Auch sonst harren viele Fragen auf Antwort. Deutsche Firmen mit entsprechendem Know-how respektive geeigneten Produkten könnten sich zum Beispiel beim Transport des Meerwassers zu den Bergwerken im Inland profilieren. Die hierfür notwendigen Rohrsysteme und Maschinen rosten schnell. Denn ganz salzfrei ist auch entsalztes Wasser nicht, und so müssen die Anlagen regelmäßig ersetzt werden. Deutschland ist stark im Einsatz neuer Werkstoffe. Eine Möglichkeit böten Rohre aus Karbonfaser, sagt Wunderlich. Zwar seien sie teurer, aber eben auch korrosionsresistenter. Vielleicht könnte auch die chemische Industrie Lösungen anbieten, etwa zur Beschichtung der Rohre oder Maschinen.

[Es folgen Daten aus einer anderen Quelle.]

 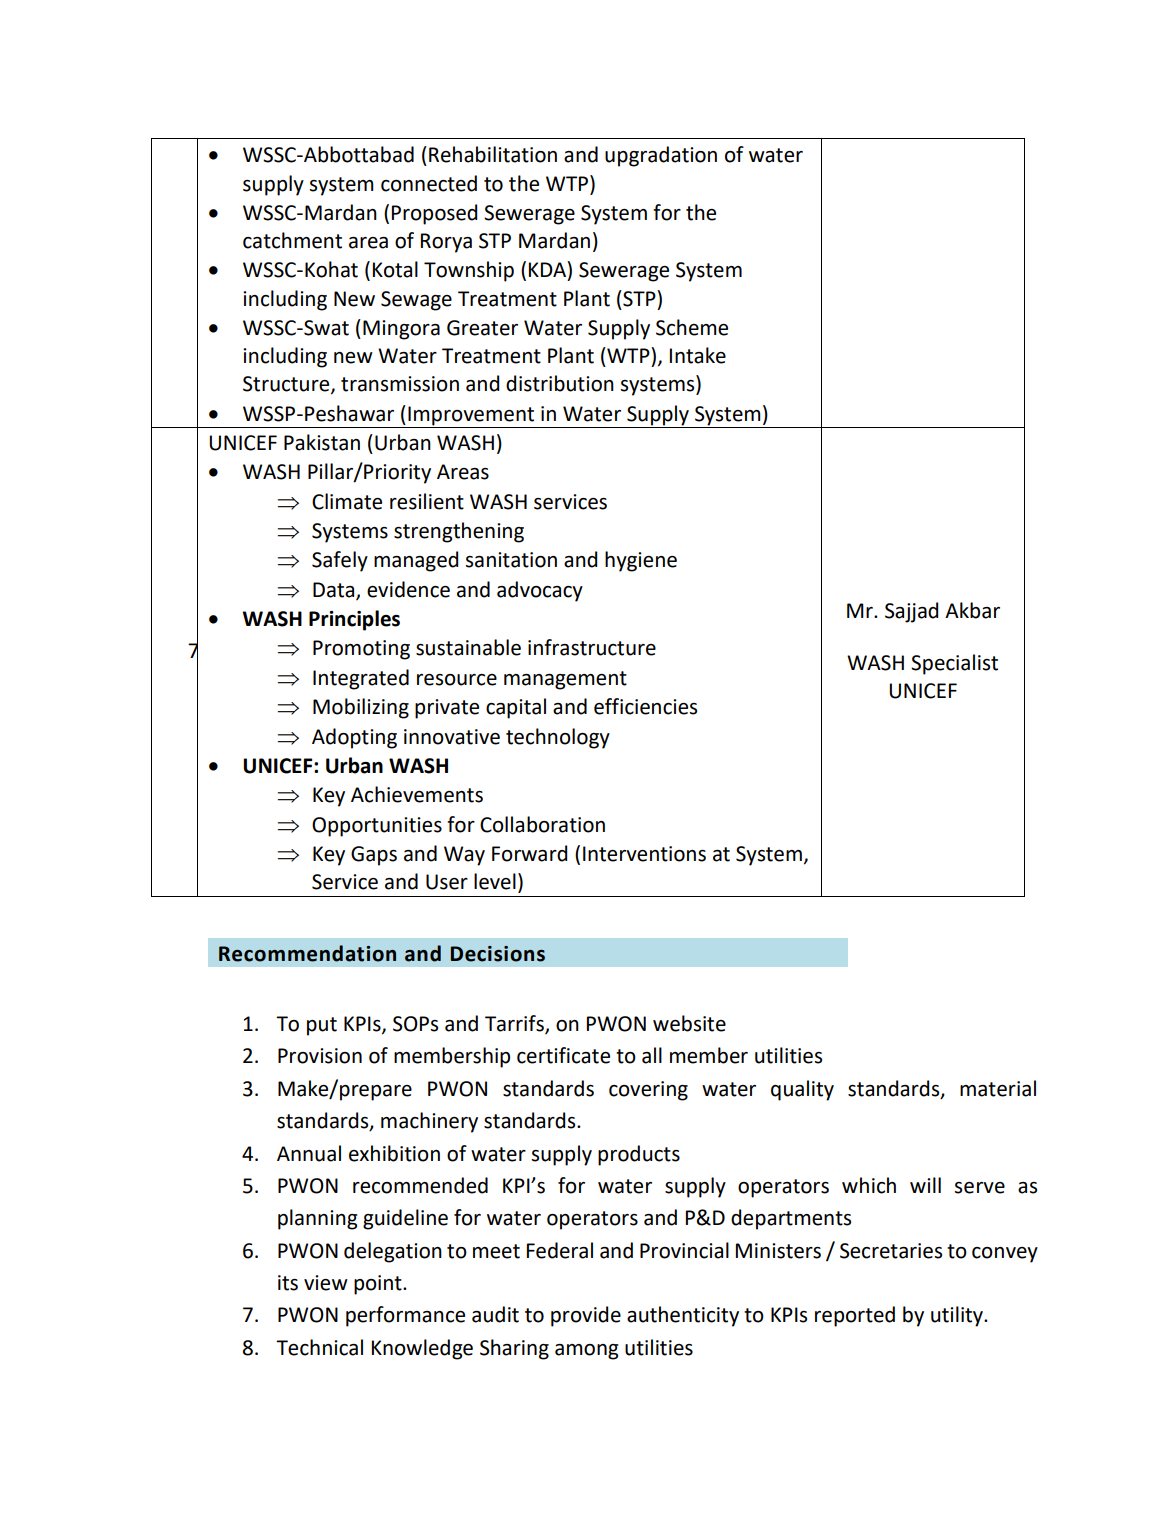 I want to click on Pakistan, so click(x=322, y=442).
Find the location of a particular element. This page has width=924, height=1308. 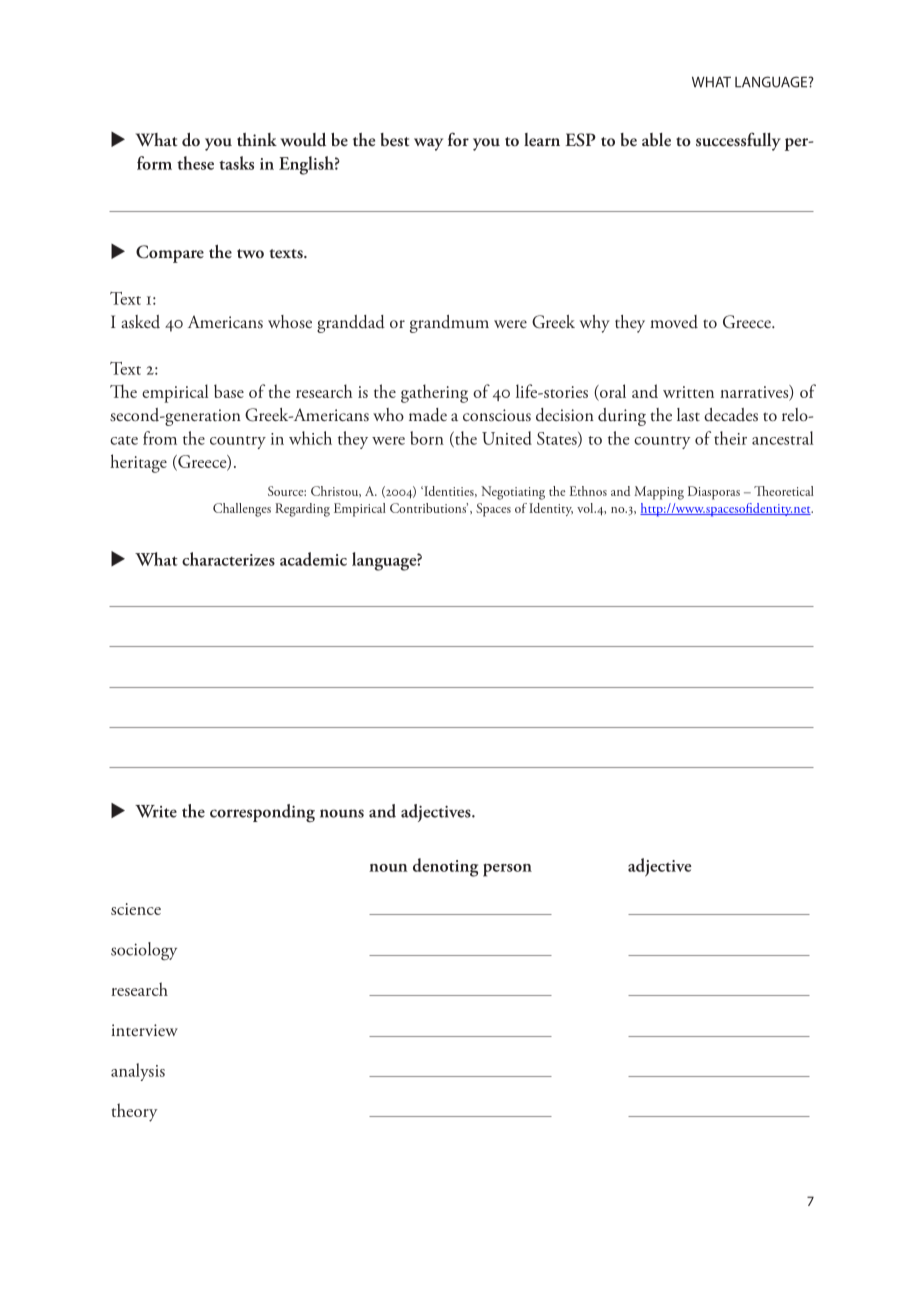

way is located at coordinates (428, 144).
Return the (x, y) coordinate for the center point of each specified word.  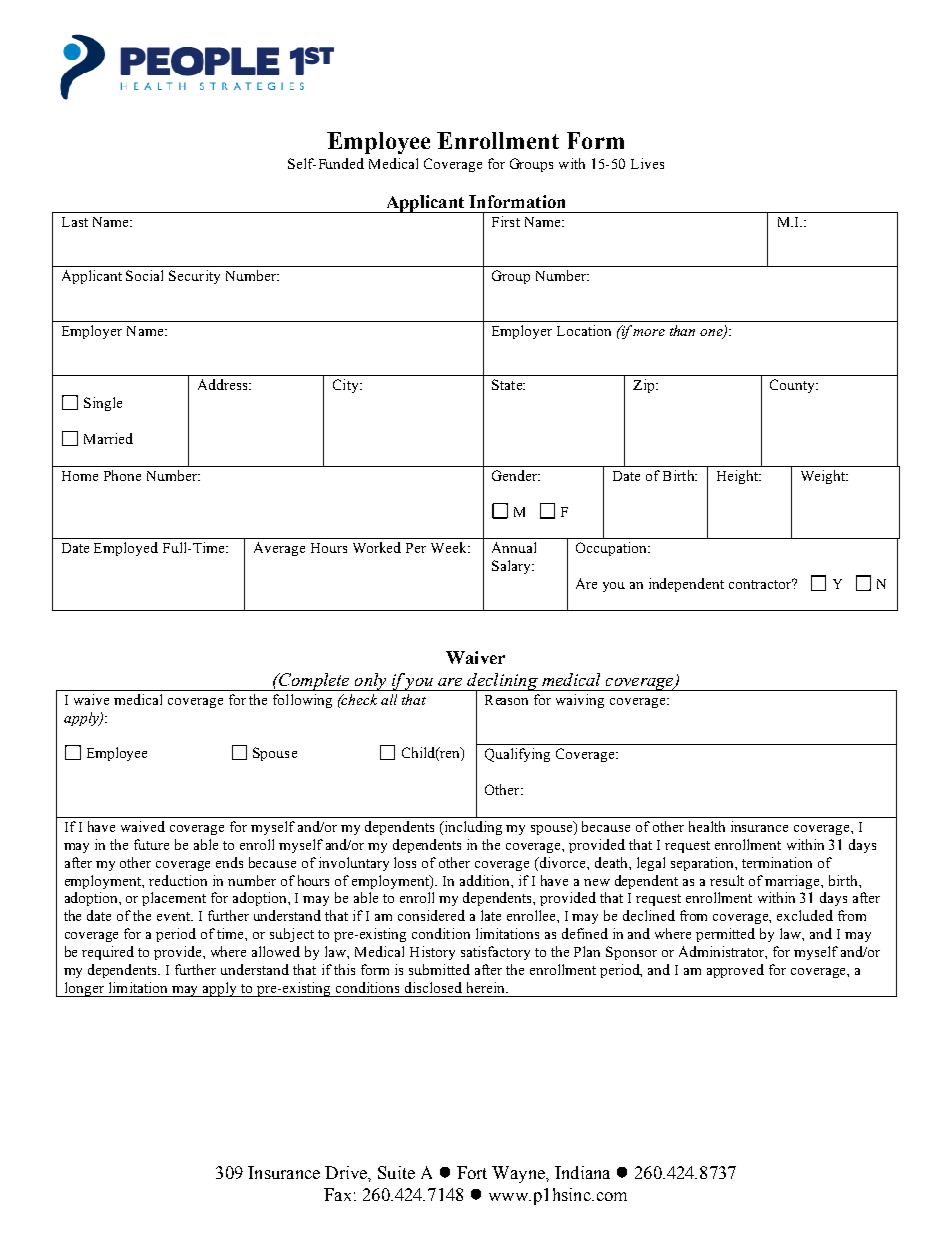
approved (735, 971)
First (506, 221)
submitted (439, 969)
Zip (645, 386)
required (108, 953)
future (151, 844)
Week (450, 547)
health (707, 826)
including (472, 828)
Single (103, 404)
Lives (647, 163)
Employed (126, 549)
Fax (337, 1194)
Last (75, 222)
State (508, 384)
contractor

Überdies gibt es in Chile großen Bedarf an und Nachfrage nach Technologien zur Wasserrückgewinnung aus den giftigen Bergbauschlacken. Auch das in der Schlacke vorhandene Kupfer und andere Metalle ließen sich vielfach noch nutzen. Diese Entwicklungen gehen einher mit dem Ausbau digitaler Überwachungssysteme. Dabei können Messgeräte beispielsweise erfassen, wo sich wie viel Wasser befindet und welche Qualität es hat.

Die Chancen in Chiles Bergbausektor sind vielfältig. Das Land ist der größte Kupferförderer weltweit. Im Jahr 2022 stand der Andenstaat für fast ein Viertel der globalen Produktion.

Messe Exponor in Antofagasta

Eine gute Möglichkeit, den chilenischen Bergbau näher zu erkunden und Kontakte zu knüpfen, bietet die Messe Exponor in Antofagasta vom 3. bis 6. Juni 2024. Auch dieses Jahr organisiert die AHK Chile wieder einen Gemeinschaftsstand.